■ **EXERCISE DETAILS**
For the entries below, repeat exactly each line starting with the one that contains "Products (630, 32)" and going on through the one that contains "USTAWIENIA ZAAWANSOWANE (642, 425)", and no others.

─── INFORMATION

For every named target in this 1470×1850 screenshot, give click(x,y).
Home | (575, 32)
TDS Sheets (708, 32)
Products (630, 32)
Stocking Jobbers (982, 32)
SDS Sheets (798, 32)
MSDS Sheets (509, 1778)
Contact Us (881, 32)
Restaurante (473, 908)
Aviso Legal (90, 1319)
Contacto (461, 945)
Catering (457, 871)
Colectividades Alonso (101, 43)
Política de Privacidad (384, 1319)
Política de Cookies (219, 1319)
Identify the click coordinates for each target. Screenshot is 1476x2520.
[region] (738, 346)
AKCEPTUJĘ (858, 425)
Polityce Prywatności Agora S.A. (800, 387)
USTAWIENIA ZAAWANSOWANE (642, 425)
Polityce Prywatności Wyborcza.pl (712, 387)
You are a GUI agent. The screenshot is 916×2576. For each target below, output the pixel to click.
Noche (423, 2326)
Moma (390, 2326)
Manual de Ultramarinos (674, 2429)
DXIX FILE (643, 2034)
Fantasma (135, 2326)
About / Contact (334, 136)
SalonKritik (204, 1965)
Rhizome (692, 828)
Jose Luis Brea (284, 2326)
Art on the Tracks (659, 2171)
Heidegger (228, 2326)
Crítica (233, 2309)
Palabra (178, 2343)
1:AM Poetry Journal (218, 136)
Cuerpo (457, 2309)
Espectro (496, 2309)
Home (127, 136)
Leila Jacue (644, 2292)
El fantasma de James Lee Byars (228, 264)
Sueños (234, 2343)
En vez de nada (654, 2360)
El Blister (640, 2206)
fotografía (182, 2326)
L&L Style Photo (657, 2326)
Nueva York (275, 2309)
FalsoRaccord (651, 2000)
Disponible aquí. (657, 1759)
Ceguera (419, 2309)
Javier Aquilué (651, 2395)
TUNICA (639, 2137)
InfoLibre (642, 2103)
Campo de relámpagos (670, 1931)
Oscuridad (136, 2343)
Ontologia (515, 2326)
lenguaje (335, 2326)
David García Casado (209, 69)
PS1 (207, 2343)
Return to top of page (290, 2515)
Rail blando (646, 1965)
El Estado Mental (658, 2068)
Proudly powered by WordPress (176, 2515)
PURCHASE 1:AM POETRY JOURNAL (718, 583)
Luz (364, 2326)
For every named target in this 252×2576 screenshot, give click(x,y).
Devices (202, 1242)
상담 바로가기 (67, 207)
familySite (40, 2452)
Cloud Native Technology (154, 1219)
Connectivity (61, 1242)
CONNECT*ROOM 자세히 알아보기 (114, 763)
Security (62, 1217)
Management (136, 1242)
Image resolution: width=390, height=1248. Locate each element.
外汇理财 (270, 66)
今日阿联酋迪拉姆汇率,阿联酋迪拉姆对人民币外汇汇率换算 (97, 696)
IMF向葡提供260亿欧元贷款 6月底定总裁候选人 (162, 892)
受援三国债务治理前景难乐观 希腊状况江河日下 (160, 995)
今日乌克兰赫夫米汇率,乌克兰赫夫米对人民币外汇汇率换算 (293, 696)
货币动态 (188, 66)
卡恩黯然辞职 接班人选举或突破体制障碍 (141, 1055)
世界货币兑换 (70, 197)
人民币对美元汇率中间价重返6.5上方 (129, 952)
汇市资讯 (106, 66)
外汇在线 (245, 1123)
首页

──────

■ **WRITTEN SOLUTION**
Products (630, 32)
Stocking Jobbers (982, 32)
SDS Sheets (798, 32)
MSDS Sheets (509, 1778)
Contact Us (881, 32)
Restaurante (473, 908)
Aviso Legal (90, 1319)
Contacto (461, 945)
Catering (457, 871)
Colectividades Alonso (101, 43)
Política de Privacidad (384, 1319)
Política de Cookies (219, 1319)
Identify the click coordinates for each target. Screenshot is 1476x2520.
[region] (738, 346)
AKCEPTUJĘ (858, 425)
Polityce Prywatności Agora S.A. (800, 387)
USTAWIENIA ZAAWANSOWANE (642, 425)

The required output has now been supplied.